I've wanted to be a teacher since 8th grade. The only other career I've seriously considered since then was being a youth director, until I discovered the not-so-pleasant things that happen behind closed doors that you discover when you're involved in the inner-workings of a church - it seriously shook my faith, and I don't wish to return to that place. There have been fleeting thoughts and "what-if's" of other careers, most of which wouldn't provide the kind of stability that I need to stay sane. But the only thing I've really wanted to be was a teacher. But lately I'm much less sure.
It's not always that I don't want to be a teacher anymore - it's more often that I don't know how to handle the pressure, particularly as a math teacher. I don't know how to balance instruction, prepping, grading (plus entering grades), parent contact (both replies and "proactively" contacting them), paperwork, communication with other staff, before/after school tutoring (seriously, 2-3 hours daily), and probably other things that I'm forgetting. I don't know how to keep up with both prepping and grading, much less the rest of that list. And, forget about having a life, or even managing to barely take care of myself outside of school. It's probably ridiculous the number of days I look at myself in the mirror at night and try to determine if I can get away without showering the next morning. My dinner is almost always a bowl of cereal because even when I have time to cook, I'm too exhausted to do so. I don't even manage to walk my dog as often and as far as I should because I know that I have work to do. All this, and I still often manage only 2-4 hours of sleep on school nights. Even when I try to let work go and go to bed early, I wind up lying in bed awake for hours because I'm so stressed out about the stuff that I haven't finished yet. I am overwhelmed and exhausted.
And I feel isolated at school. I hate that we have no department office to go and just be around other teachers during a prep period or before/after school (this also means that I'm always in my windowless classroom where students can find me whenever I'm there). And I have no emotional support system at school. On many levels, this has everything to do with me and very little to do with my co-workers. I have serious trust issues. At school, this primarily stems from the experiences I had at my last school where I dared to open up to people (generally only after they caught me either in tears or in the middle of having a panic attack), and I'm not entirely convinced that my mental health issues and/or feelings of being overwhelmed aren't at least a part of the reason that I'm no longer working there (despite the 3 open positions). Despite the fact that I enjoy the company of my co-workers, and I'm finally to a point where I can vent about the day-to-day stuff, I can't bring myself to open up about the bigger things. I don't know how to tell people that I'm exhausted and overwhelmed all the time. And I'm flat out scared to death to talk to anyone about my struggles with depression and social anxiety. I don't know who to trust; it doesn't help that everyone else seems to have things at least manageably well - even the fresh-out-of-college teacher who teachers 3 different courses (compared to my two) and works 2 or 3 part-time jobs on top of teaching gets more done than I do. And, unlike most schools, we don't even have a single regular school counselor that I could at least stop in and inform about my mental health issues (we have deans who are more responsible for academic/behavioral issues than they are mental/emotional issues). So most days I feel isolated, and it's terrifying.

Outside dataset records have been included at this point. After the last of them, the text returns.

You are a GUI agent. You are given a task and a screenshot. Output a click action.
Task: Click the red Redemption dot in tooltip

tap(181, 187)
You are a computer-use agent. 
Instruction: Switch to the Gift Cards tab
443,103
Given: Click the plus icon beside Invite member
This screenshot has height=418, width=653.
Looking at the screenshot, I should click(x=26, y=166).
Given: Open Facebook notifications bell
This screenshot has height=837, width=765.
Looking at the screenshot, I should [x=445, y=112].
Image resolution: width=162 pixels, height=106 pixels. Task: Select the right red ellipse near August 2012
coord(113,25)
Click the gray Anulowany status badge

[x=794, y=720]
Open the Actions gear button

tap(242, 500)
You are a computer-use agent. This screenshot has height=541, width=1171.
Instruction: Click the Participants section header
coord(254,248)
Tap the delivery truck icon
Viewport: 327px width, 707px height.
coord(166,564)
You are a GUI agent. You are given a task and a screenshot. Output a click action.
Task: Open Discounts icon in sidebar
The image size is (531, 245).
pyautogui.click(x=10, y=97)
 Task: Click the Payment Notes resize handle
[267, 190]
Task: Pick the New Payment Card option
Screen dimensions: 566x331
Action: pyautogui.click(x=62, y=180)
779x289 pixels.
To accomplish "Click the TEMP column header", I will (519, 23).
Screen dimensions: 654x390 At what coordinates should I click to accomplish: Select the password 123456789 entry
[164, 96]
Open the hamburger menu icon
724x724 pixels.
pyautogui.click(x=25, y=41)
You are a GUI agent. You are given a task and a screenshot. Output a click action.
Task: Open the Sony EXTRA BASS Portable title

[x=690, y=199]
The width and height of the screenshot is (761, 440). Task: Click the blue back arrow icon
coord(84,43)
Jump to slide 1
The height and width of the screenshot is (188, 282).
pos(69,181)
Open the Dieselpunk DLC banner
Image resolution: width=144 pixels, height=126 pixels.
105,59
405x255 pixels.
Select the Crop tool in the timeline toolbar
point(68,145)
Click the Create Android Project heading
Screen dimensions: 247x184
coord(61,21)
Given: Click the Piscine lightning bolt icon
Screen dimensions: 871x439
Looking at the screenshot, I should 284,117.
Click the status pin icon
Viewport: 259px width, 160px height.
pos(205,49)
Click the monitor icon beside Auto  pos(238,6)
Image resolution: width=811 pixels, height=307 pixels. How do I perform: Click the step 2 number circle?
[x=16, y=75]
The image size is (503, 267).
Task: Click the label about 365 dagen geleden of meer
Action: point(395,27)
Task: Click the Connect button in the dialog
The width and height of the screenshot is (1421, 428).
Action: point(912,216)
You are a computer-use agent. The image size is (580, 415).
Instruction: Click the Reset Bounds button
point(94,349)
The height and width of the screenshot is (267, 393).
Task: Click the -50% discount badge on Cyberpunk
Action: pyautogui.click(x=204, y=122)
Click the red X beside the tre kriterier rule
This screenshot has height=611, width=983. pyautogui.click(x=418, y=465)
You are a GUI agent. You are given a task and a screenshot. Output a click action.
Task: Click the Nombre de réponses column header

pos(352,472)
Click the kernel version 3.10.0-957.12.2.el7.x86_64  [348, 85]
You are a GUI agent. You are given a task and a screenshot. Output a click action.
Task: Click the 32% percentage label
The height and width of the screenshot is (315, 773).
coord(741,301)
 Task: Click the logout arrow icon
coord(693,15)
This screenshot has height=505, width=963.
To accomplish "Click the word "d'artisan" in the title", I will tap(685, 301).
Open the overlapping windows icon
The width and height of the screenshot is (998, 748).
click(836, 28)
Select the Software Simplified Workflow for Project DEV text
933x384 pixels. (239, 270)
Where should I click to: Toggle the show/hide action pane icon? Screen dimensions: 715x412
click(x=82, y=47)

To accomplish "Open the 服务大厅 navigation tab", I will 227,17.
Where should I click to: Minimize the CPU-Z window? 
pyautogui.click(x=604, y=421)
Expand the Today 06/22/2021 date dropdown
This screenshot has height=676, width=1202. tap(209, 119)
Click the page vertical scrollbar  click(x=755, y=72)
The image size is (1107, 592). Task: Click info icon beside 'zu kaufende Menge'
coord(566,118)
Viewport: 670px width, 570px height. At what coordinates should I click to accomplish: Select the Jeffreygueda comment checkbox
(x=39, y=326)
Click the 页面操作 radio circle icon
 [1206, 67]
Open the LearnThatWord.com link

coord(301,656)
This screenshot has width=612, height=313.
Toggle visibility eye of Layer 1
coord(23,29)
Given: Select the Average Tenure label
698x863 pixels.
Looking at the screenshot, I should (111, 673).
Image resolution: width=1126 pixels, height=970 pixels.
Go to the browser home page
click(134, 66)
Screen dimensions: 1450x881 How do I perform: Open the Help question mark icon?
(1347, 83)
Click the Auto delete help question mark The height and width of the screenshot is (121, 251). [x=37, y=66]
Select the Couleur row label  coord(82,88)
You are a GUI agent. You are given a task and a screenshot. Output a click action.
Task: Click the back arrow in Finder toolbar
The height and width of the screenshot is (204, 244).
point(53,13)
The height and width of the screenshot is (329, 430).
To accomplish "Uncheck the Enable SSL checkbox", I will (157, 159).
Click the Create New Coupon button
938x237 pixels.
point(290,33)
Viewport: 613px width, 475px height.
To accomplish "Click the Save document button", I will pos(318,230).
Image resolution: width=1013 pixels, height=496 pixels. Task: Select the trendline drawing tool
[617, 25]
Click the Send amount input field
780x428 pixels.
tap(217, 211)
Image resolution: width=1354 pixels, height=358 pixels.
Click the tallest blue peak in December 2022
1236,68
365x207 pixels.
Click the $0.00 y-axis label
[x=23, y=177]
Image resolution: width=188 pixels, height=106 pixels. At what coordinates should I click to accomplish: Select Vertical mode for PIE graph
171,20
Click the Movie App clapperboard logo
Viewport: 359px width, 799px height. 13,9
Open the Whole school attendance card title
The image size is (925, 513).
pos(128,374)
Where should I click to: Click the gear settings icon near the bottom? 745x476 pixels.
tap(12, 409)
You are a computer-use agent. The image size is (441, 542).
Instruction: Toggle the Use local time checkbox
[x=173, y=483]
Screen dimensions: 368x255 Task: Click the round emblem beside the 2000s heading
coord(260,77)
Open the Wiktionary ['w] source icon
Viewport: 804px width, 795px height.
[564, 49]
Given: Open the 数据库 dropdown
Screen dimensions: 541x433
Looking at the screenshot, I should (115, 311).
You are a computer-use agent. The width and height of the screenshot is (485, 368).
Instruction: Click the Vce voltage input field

But it's not nearly as terrifying as the idea of actually talking to someone else at school about all of this. Now, anyone who has payed much attention to my Facebook in the last month knows that I have a slight obsession with Frozen. I am in love with the movie, not just for it's music, but for how much I relate to it. Lots of people talk about how the character Anna is a super-relateable Disney princess because she's more awkward. I, on the other hand, relate incredibly deeply to Elsa. The feeling of needing to hide who you are, to hold in your feelings, and then the desire to run away and feeling much safer when isolated, I don't know that I've related to another character more than I do her. But Disney movies always have a "happily-ever-after." Life isn't so easy.
I don't know how much longer I can keep this up. I managed to survive last year when I was overwhelmed and exhausted (though not this exhausted) but had a support system and felt connected to my students. But this year I feel disconnected from people in general. Part of it is that from the end of May to the beginning of September, I was rejected by two of the only support systems I still trusted. And maybe I also feel like I learned that having a number of students who love and appreciate you for being a good teacher doesn't mean that the people in power will want you back the following year. So maybe I've closed myself off because it hurts to much to feel connected to people. But either way, I feel like a crappy teacher because I feel so disconnected from my students.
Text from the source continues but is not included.